Responsible research
and reproducibility

2023 DSS Bootcamp

Colin Rundel

2022-08-25

Some case studies

Bad spreadsheet merge kills depression paper, quick fix resurrects it

The authors informed the journal that the merge of lab results and other survey data used in the paper resulted in an error regarding the identification codes. Results of the analyses were based on the data set in which this error occurred. Further analyses established the results reported in this manuscript and interpretation of the data are not correct.
Original conclusion: Lower levels of CSF IL-6 were associated with current depression and with future depression […].
Revised conclusion: Higher levels of CSF IL-6 and IL-8 were associated with current depression […].

Heart pulls sodium meta-analysis over duplicated, and now missing, data

The journal Heart has retracted a 2012 meta-analysis after learning that two of the six studies included in the review contained duplicated data. Those studies, it so happens, were conducted by one of the co-authors.

The Committee considered that without sight of the raw data on which the two papers containing the duplicate data were based, their reliability could not be substantiated. Following inquiries, it turns out that the raw data are no longer available having been lost as a result of computer failure.

Evidence of Fraud in an Influential Field Experiment About Dishonesty

In 2022 the paper “Signing at the beginning makes ethics salient and decreases dishonest self-reports in comparison to signing at the end,” by Lisa L. Shu, Nina Mazar, Francesca Gino, Dan Ariely, and Max H. Bazerman from 2012 was retracted due to the discovery of issues of data fabrication with one of the reported studies (see here).

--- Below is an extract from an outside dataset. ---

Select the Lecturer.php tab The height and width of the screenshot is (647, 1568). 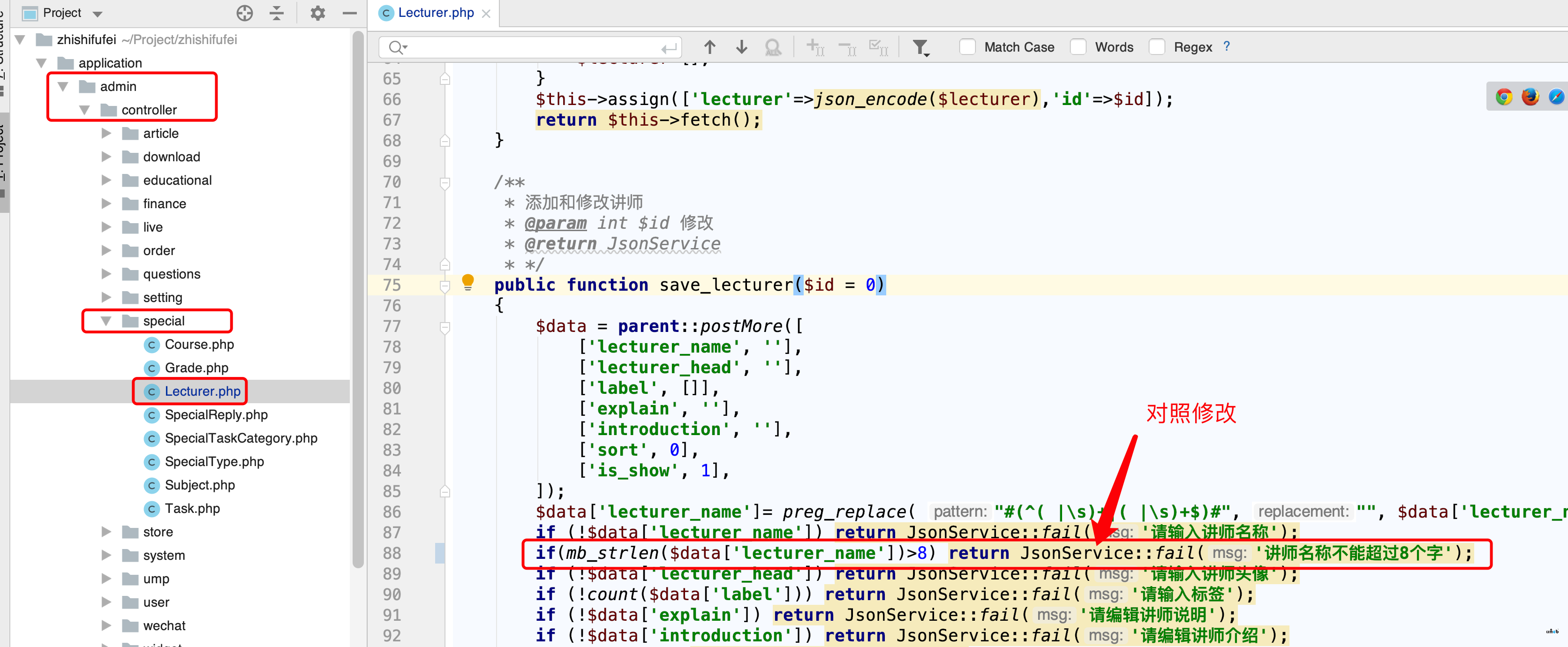(429, 13)
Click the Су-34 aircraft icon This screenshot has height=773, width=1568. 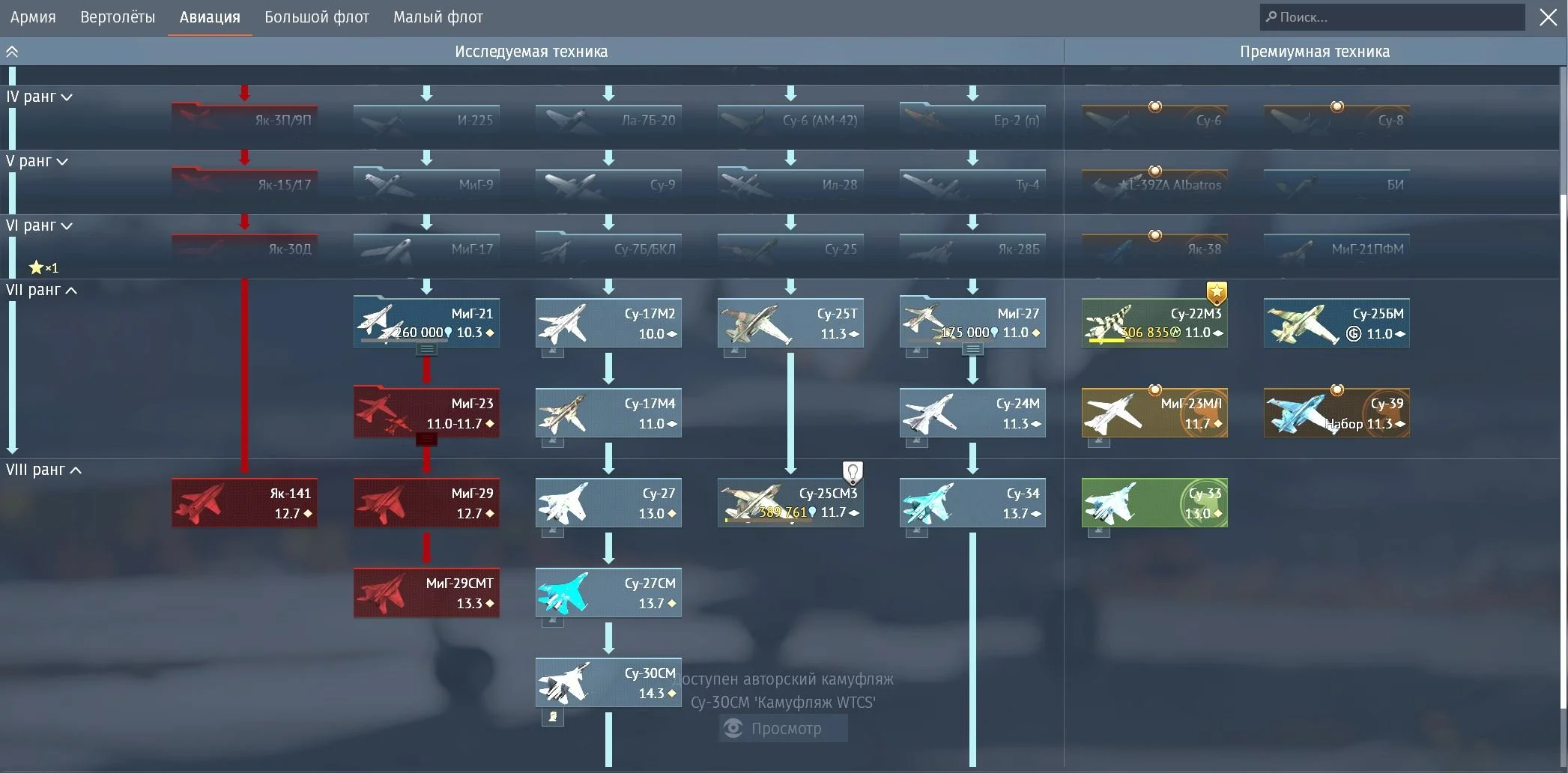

More recently additional evidence has been found of data fabrication within a different study by a different author.

Practice

Reproducible vs Replicable

Reproducibility in practice

Are the tables and figures reproducible from the code and data?
Does the code actually do what you think it does?
In addition to what was done, is it clear why it was done? (e.g., how were parameter settings chosen?)
Can the code be used for other data, especially future updates to the current data?
Can you extend the code to do other things?

Teaching Reproducibility

Convince researchers to adopt a reproducible research workflow.
Train new researchers who don’t have any other workflow.

Ambitious goal

We need an environment where:

data, analysis, and results are tightly connected, or better yet, inseparable,
reproducibility is built in,
- the original data remains untouched
- all data manipulations and analyses are inherently documented
documentation is human readable and syntax is minimal.

Donald Knuth “Literate Programming” (1983)

“Let us change our traditional attitude to the construction of programs: Instead of imagining that our main task is to instruct a computer what to do, let us concentrate rather on explaining to human beings what we want a computer to do.”

“The practitioner of literate programming […] strives for a program that is comprehensible because its concepts have been introduced in an order that is best for human understanding, using a mixture of formal and informal methods that reinforce each other.”

These ideas have been around for years!
Tools for putting them to practice have also been around.
They have never been as accessible as the current tools.

Reproducible data analysis stack

Scriptability

R / Python

Literate Programming

RMarkdown / Jupyter / Quarto

Version Control

Git / GitHub

Could these tools have prevented some of the aforementioned retractions?